-- WORK INSTRUCTION --
Below are records with pictures; copy word for word only the lines between the line with "Decrease access time" and the line with "Viewport: 1542px width, 1008px", inclusive, and drop the pictures.

=======

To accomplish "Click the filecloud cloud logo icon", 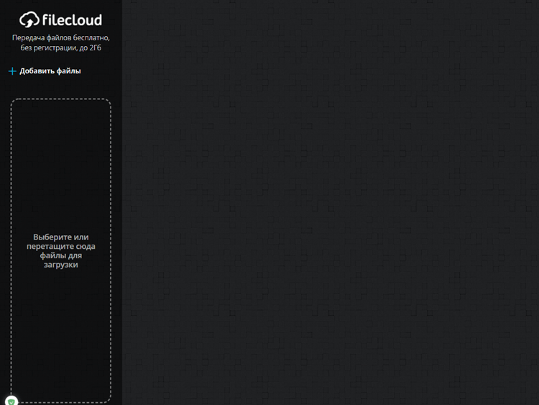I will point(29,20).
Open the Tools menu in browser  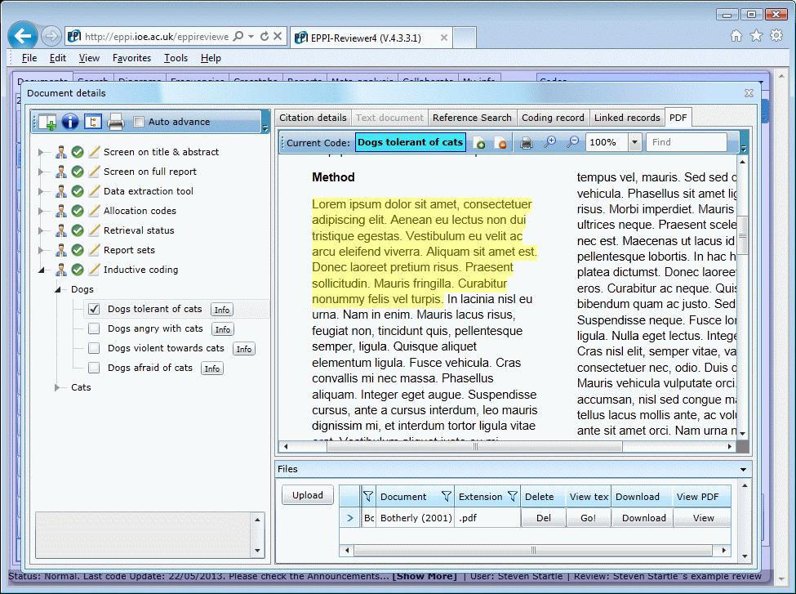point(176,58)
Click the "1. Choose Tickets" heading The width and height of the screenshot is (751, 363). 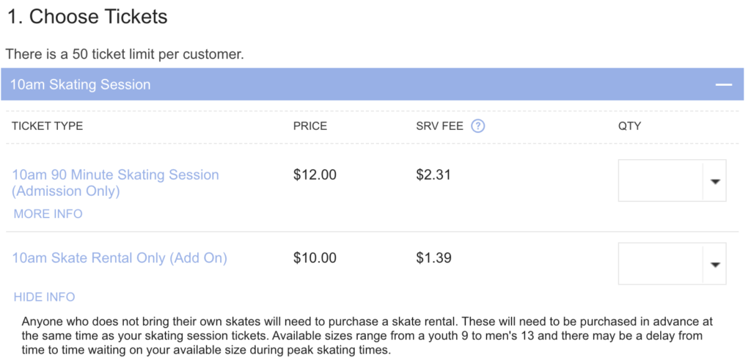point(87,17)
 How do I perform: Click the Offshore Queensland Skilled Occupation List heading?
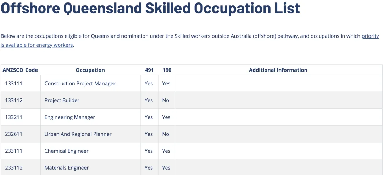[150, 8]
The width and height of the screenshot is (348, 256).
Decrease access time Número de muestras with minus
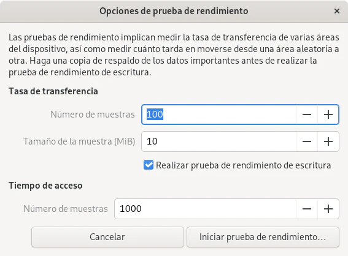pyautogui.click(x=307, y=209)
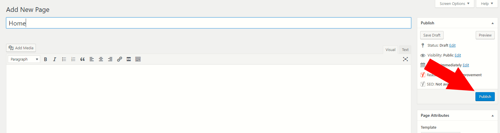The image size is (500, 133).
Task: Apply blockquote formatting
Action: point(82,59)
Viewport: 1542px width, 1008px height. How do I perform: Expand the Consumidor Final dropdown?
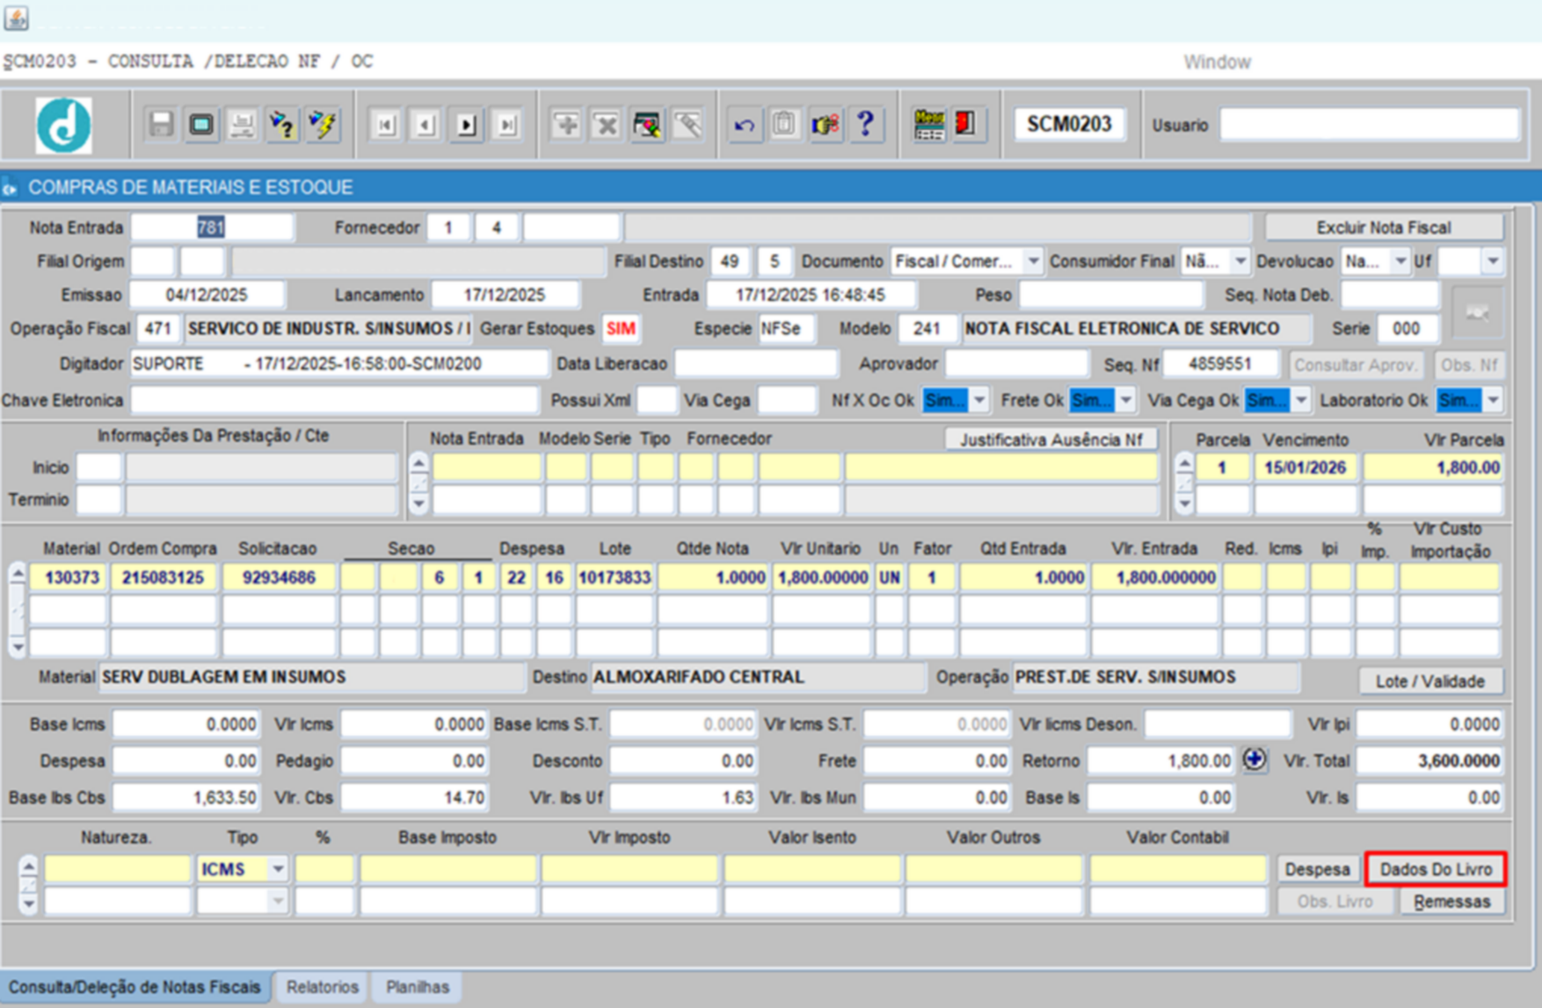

=======

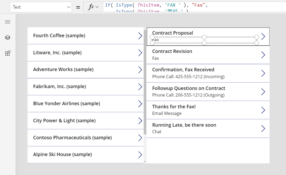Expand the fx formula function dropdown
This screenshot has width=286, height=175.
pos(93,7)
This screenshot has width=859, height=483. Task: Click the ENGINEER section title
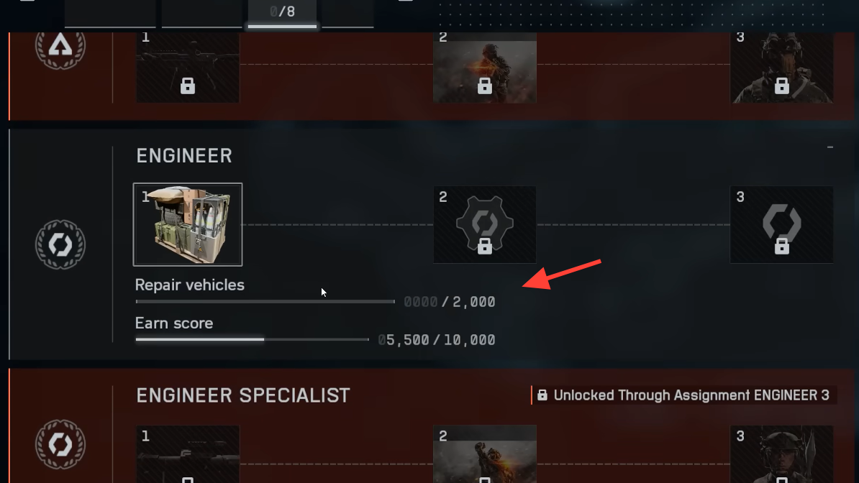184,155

=======

-- RESULT BELOW --
Decrease access time Número de muestras with minus
pyautogui.click(x=307, y=209)
The image size is (500, 133).
Task: Apply blockquote formatting
Action: point(82,59)
Viewport: 1542px width, 1008px height. How do I perform: Expand the Consumidor Final dropdown?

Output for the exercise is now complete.